It is definitely possible to remove and reinstall the Fuel
Filler Latch Box without removing the gas tank.

First, use a dental pick or other suitable tool to remove
the garter spring that secures the gaiter around the fuel
filler neck.

Next, working inside the trunk, remove the black plastic
cover from the left tail lamp (2 black plastic ‘‘star’’ nuts).
Remove the spare tire, jack and tools. Remove the flat
carpet trim panel that covers the fuel tank by pulling the
left edge outward and leftward from behind the battery. The
left fender carpet trim is just tucked into place and can be
carefully pulled out.

Now you have access to the underside of the FFLB. Cut any
plastic ties that secure the FFLB drain tube to the fuel
filler neck. Carefully separate the top end of the drain
tube from the gaiter. If the gaiter is old, it will be
fragile, so treat it with extreme care. Disconnect any
other ties or clips that secure the drain tube, pull its
lower end out of the exit hole in the trunk and lay it aside.

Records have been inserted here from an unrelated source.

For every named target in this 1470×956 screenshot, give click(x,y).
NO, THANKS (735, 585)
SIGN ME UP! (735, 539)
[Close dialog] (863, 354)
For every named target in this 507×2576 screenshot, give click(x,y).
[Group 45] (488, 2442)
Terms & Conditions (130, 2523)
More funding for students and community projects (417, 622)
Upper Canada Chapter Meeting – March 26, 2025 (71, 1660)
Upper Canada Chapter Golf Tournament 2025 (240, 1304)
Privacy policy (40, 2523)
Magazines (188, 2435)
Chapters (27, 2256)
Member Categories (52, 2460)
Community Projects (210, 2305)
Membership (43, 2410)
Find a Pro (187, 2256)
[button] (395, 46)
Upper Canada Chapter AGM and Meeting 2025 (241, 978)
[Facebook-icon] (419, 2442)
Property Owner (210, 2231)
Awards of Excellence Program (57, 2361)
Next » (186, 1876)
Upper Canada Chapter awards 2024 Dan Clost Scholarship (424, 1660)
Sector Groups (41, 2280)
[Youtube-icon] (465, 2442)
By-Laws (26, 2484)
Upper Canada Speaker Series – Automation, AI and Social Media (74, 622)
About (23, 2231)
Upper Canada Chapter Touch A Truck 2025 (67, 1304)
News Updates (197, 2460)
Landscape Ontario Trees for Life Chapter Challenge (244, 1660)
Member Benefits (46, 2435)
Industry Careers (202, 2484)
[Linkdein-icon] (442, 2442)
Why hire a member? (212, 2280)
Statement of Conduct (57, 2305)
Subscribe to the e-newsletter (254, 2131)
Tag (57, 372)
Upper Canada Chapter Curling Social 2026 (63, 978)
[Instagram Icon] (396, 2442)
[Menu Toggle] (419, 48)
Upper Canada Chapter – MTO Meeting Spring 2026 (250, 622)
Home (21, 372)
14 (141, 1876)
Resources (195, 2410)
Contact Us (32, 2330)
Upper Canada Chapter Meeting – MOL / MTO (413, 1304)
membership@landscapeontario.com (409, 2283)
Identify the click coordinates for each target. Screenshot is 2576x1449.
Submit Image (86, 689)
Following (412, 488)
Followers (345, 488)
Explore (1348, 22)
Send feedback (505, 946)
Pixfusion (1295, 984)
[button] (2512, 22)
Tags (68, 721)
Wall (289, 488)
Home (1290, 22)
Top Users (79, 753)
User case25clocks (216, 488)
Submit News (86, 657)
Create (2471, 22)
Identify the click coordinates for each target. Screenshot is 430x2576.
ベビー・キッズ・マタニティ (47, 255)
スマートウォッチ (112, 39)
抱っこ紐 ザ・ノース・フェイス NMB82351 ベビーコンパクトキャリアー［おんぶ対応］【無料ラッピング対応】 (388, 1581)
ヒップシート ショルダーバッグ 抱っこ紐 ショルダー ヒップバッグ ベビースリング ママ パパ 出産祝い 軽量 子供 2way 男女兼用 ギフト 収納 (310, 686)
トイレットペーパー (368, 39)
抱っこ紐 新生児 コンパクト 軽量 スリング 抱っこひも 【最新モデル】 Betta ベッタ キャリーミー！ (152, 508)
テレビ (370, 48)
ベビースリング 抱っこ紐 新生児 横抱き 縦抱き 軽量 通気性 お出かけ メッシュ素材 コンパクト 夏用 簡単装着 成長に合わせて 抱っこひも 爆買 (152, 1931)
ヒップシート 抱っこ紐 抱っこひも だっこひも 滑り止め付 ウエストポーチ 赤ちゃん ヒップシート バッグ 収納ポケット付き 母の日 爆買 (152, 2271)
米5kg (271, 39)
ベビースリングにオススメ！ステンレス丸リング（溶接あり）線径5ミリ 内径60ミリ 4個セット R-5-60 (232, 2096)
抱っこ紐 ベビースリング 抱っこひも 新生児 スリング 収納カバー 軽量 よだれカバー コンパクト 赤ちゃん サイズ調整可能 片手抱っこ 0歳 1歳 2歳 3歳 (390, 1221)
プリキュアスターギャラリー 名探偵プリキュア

Locate the rubber hose that connects to a fitting on the
forward side of the fuel filler neck, loosen the clamp, pull
the hose off the fitting and tuck it aside.

Remove the long hex-head screws that secure the FFLB to the
fender underside. I think there are 4 of them and they’re a
small size like 7mm or 8mm. A 3- or 4-inch extension on a
1/4-inch ratchet helps access the screws. Removing these
screws first will permit limited movement of the FFLB for
the next step.

Use a short ‘‘stubby’’ Phillips screwdriver and/or a Phillips
bit on a 1/4’’ ratchet to remove the 8 (I think) small screws
that secure the plastic oval retainer that clamps the
underside edge of the gaiter in place. Start with the most
difficult-to-reach screws first so you are less likely to
lose a screw behind the fuel filler neck if the oval
retainer falls free as you remove the last awkward screw.
Save the easiest-to-reach screws for last instead. When all
the screws have been removed, let the oval retainer slide
down the filler neck, past the hose fitting and out of your way.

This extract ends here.